There is one power constitutionally possessed by the chairman of the Senate Foreign Affairs Committee which even his Republican colleagues agree Senator Helms has used ruthlessly. It's the power - implied in the Senate's right to approve or reject foreign treaties - to block a President's nomination of ambassadors and other diplomatic appointees. In the American memory, no chairman has exercised this power so unflaggingly. He thought of himself as the gate-keeper at the entry of those who would represent the United States abroad. He was always on the look-out for an appointee who was perhaps too liberal, had dealt too kindly with the Soviet Union, whose private life was perhaps not as God-fearing as Senator Helms could wish. There were times when a hundred or more diplomatic offices throughout the world, including ambassadorships, went unfilled for months - even years.

Of course, to most members of Congress, including moderate Republicans, this was intolerable - but the Constitution tolerates it; and there was a movement, never acted on, to strip the Senate's power to do this. It would require a constitutional amendment, and that takes years and years, with the odds against.

In the end - indeed, throughout his entire thirty-year career in the Senate - there were two views of Senator Jesse Helms. One: that he was a deeply-convinced Christian conservative, never a hypocrite, totally sincere, forthright, never devious, brave against general mockery, firm in his beliefs about right and wrong. The opponents' view was that he was a born bigot, a homophobe, a woefully old-fashioned, riproaring, parochial Southern isolationist who, as the New York Times puts it, "has done more in the modern era to buck the tide of progress and enlightenment".

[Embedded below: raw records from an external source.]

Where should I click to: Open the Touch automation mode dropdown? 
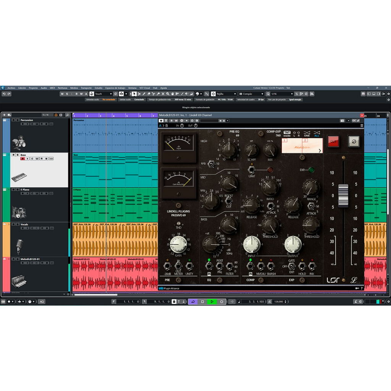coord(103,94)
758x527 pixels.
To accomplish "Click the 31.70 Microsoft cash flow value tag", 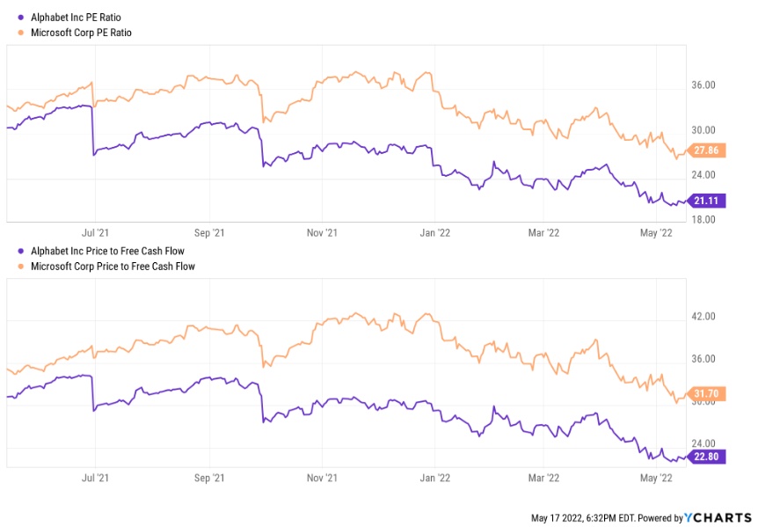I will [x=707, y=393].
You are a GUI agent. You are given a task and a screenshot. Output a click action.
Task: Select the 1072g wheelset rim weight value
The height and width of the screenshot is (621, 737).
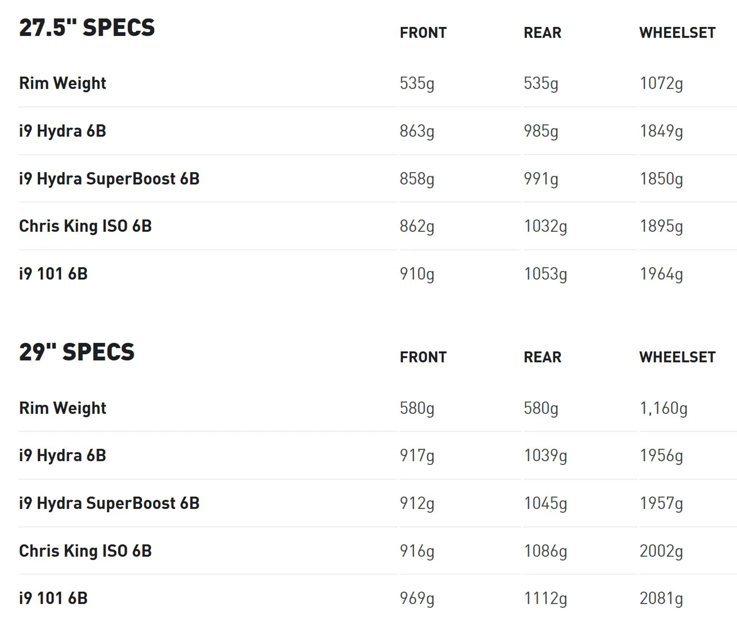(x=661, y=84)
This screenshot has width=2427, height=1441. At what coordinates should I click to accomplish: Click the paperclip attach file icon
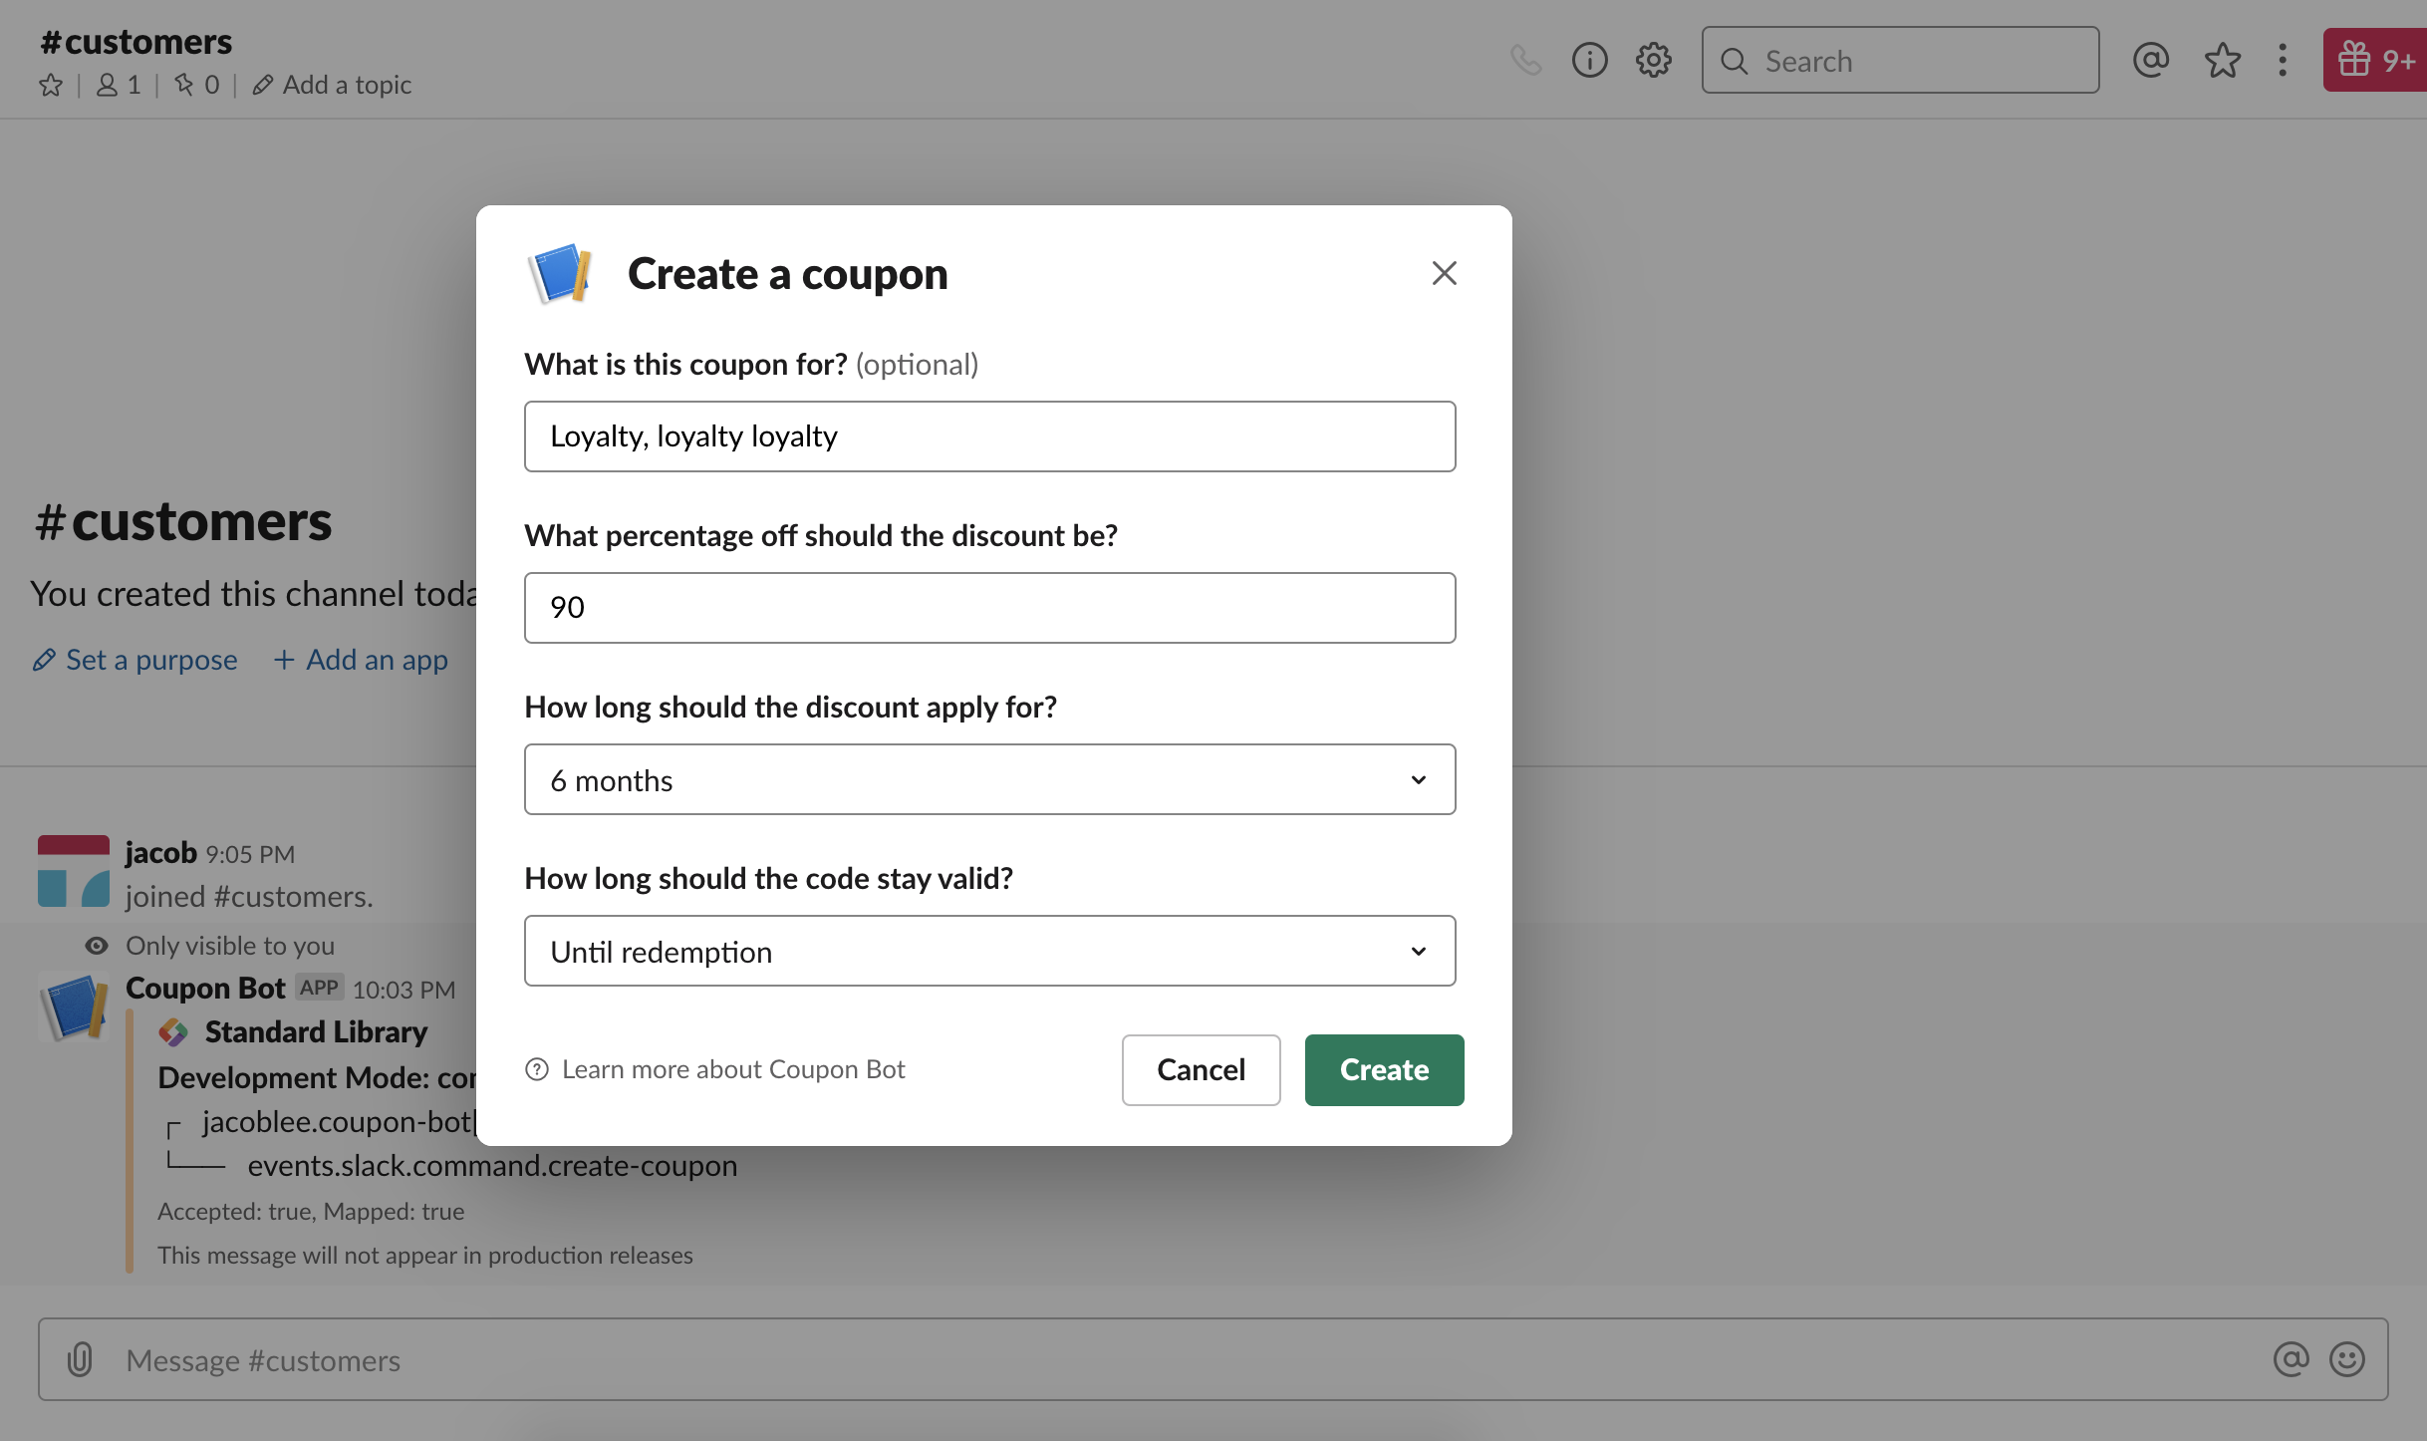[80, 1359]
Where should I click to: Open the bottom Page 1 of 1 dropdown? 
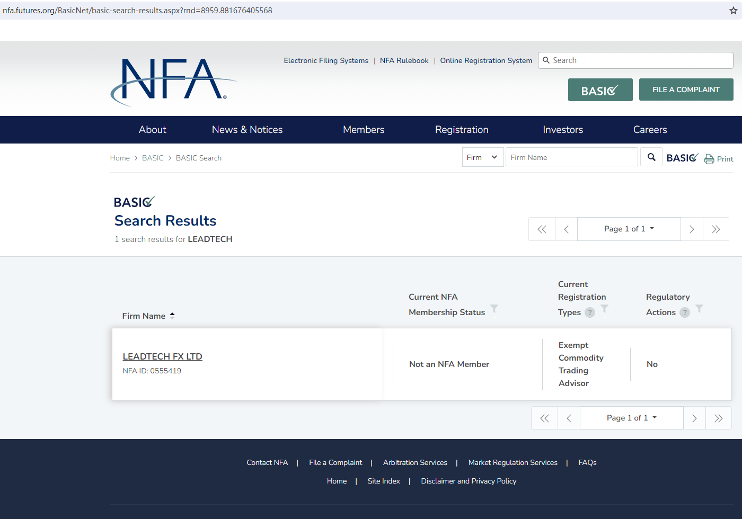[x=631, y=418]
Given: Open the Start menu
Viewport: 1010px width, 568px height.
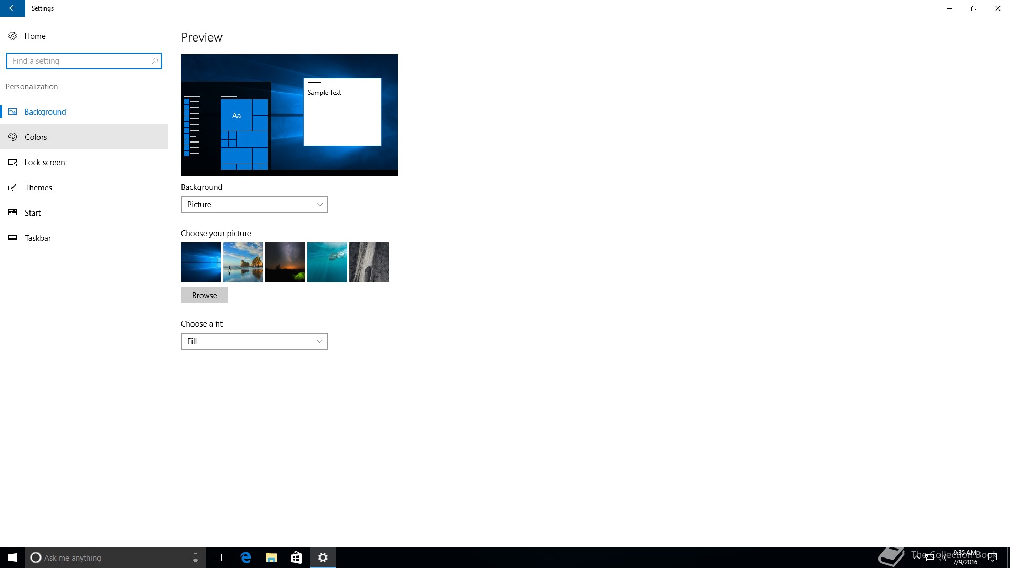Looking at the screenshot, I should coord(11,557).
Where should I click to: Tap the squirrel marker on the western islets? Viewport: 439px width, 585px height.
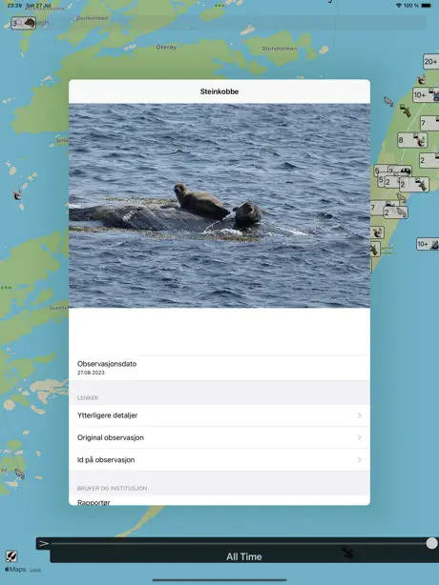pyautogui.click(x=17, y=194)
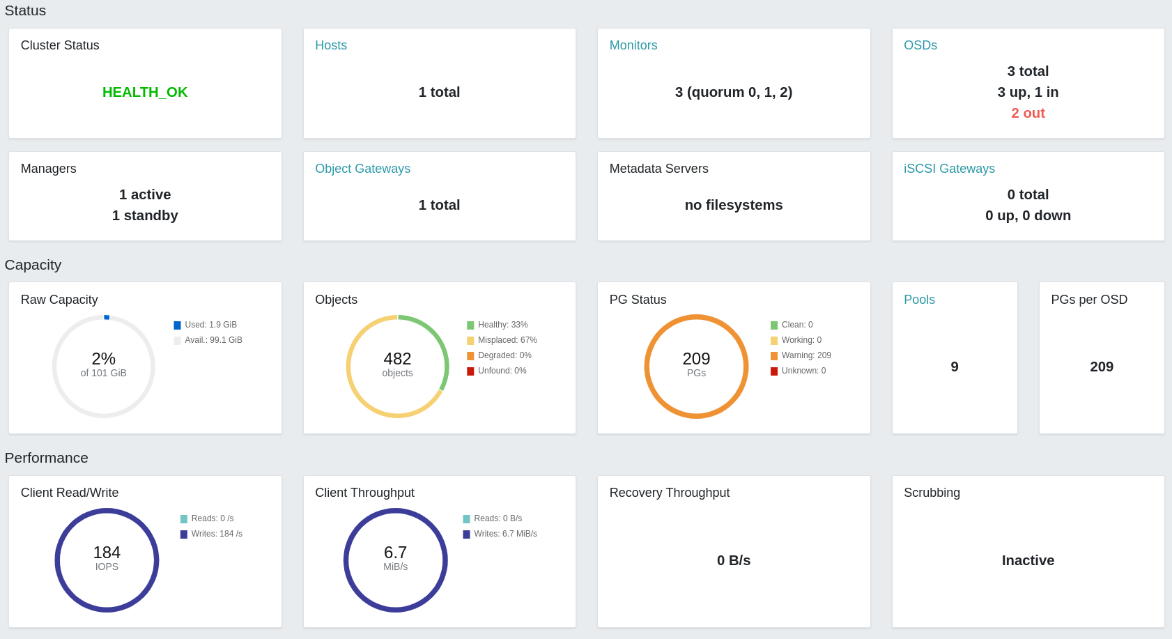Toggle the green Healthy legend swatch

(470, 325)
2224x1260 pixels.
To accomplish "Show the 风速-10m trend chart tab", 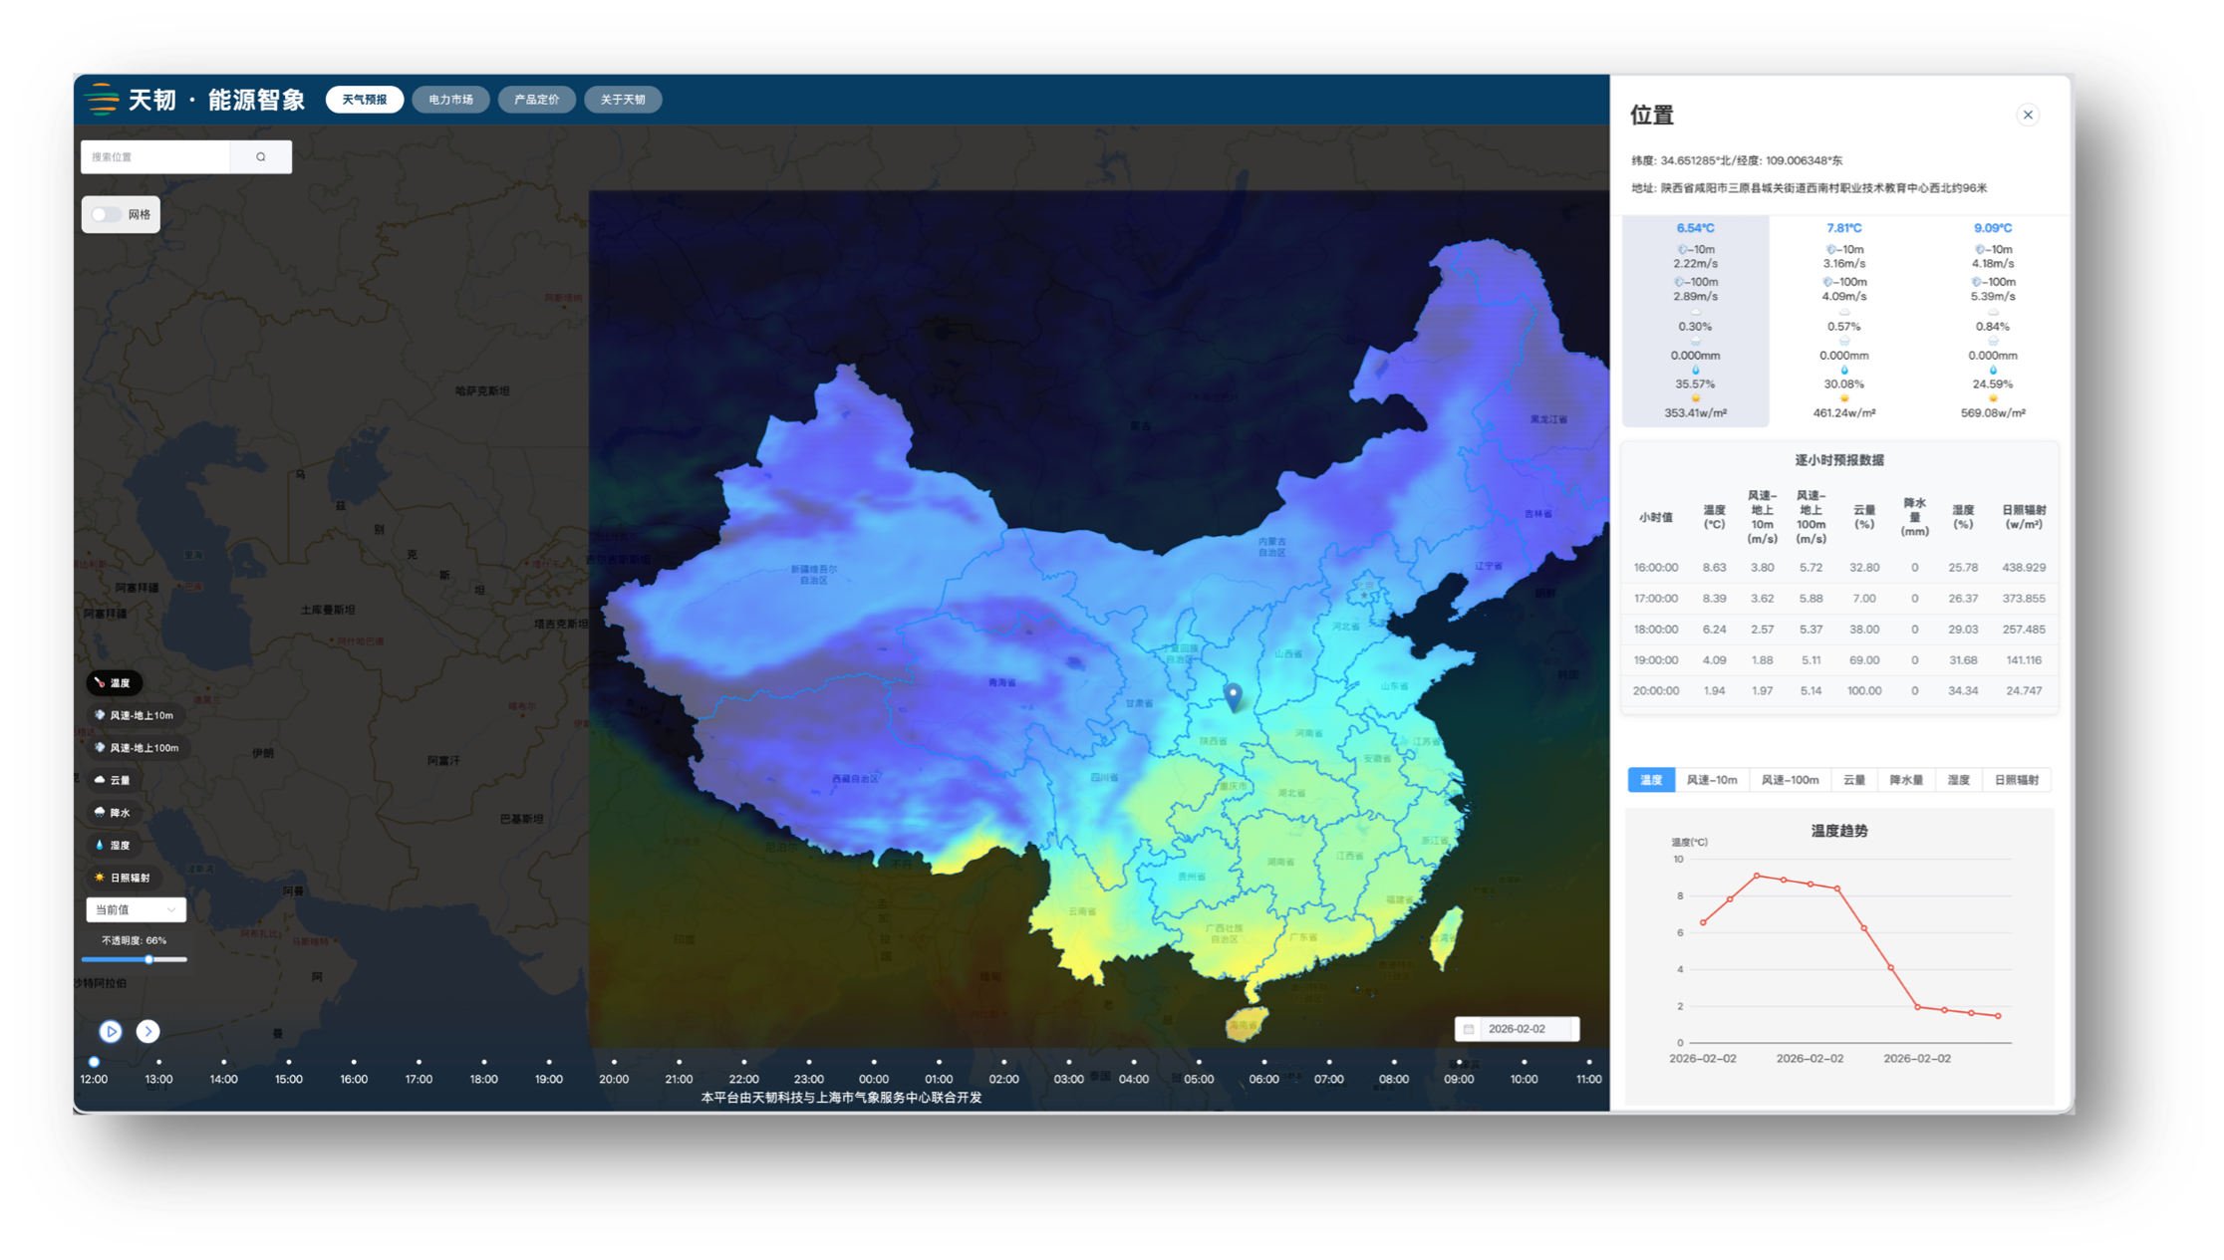I will point(1711,780).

However, he had one quality which the general public was unaware of and which always amazed freshmen senators, who expected to confront a fuming ogre but every morning, at the opening of the Senate, were greeted by a smiling, gentle man who might have been everybody's favourite uncle. He was courtly, impeccably courteous to friend and foe. His chief opponent and successor as Foreign Affairs Chairman, the Democrat - of course - Senator Biden said of him: "He is the most thoughtful, most considerate, most gracious senator I have ever known."

I covered, reported, watched Senator Helms for many years and long ago came to see, if you saw him close and often, that whether you thought his policies brave or woeful, that he did have this quality - a quality that our old friend H L Mencken demanded of anyone with whom he was going to have a political argument - quote: "What I admire most in any man is a serene spirit, a steady freedom from moral indignation, what is commonly called good sportsmanship. When he fights, he fights in the manner of a gentleman fighting a duel, not in that of a longshoreman cleaning out a waterfront saloon. He assumes that his opponent is as decent a man as he is, and just as honest - and perhaps, after all, right."

At the end of his life, Mencken added an afterthought. This virtue, he claimed, seemed to exist only in the best kind of conservative. "The trouble with liberals," he muttered, "is that they get mad when you don't agree with them."